These are good times for people who own storage tanks. You can make real money renting them to people who want to fill them with oil or natural gas. Storing energy sounds like a dull business but in a world of energy abundance, the smart people are trying to figure out ways to profit from the gap between having it now and having it much later, when you do need it.
Back in January, Bob Dudley, the chief executive of BP PLC, suggested that people would soon be filling swimming pools with oil, there was so much spare crude about. In the U.S., it's gotten worse; according to the Energy Information Administration's weekly bulletin, the crude oil inventory is now 535 million barrels, a record and the numbers continue to soar. Throughout the OECD, there is enough crude oil inventory to cover 33 days forward demand and the stockpile rose by one billion barrels last year, the International Energy Agency says.
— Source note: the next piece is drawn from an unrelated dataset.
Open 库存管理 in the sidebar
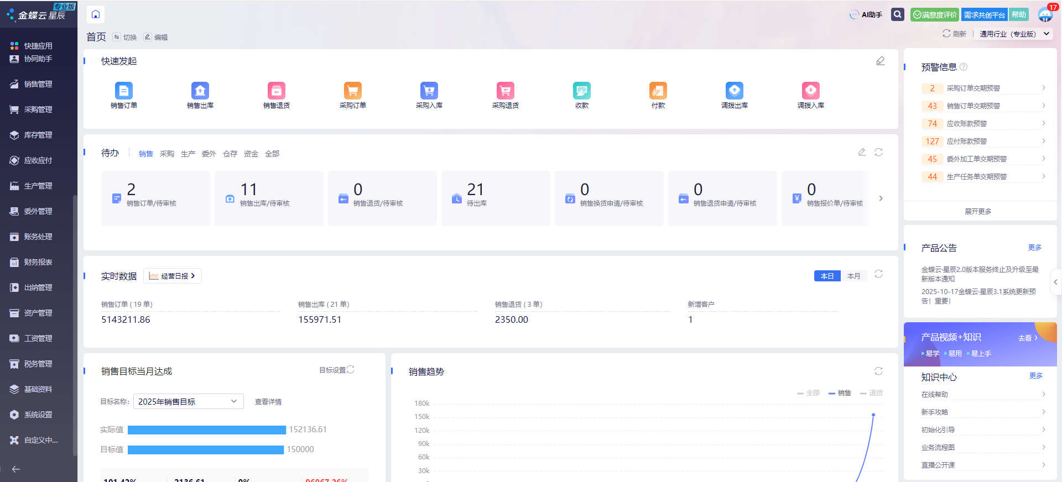 [x=38, y=135]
Storage owners are making great profits and any crude trader with oil at sea is ordering the captain to steam very slowly because a barrel delivered next month fetches a higher price than a barrel sold today.
Finding oil or coal and digging it out of the ground is what the energy industry is supposed to be about but sometimes there is so much above ground that the business is really about supply and logistics – connecting producers and consumers profitably and at the right moment. It explains why oil traders such as Glencore, Gunvor and Trafigura can make billions of dollars even when the oil price is weak. Revenue may fall but the trading margin can be fatter if you have the right product in the right place at the right time.
The energy glut is now affecting the world's fastest growing energy commodity, liquefied natural gas, creating a curious new business in storing frozen methane in cryogenic storage tanks and reloading it on vessels for redelivery. Liquefied gas prices have collapsed in Asia, due to the sudden commissioning of a swathe of LNG projects in Australia and many of the vessels carrying frozen gas are finding their way into the Mediterranean and Northwest where the gas price is weak after a warm winter and inventories of LNG are climbing.
LNG is now a fully traded market with significant short-term and opportunistic trading with the reloading of gas on to vessels for transshipment forming part of a trading strategy. Argus, the energy price reporter, cites the example of a vessel chartered by a Spanish energy company, delivering a cargo to Pakistan, then steaming empty to the U.K. to load a cargo of imported LNG that will then be shipped on to a new buyer in Argentina.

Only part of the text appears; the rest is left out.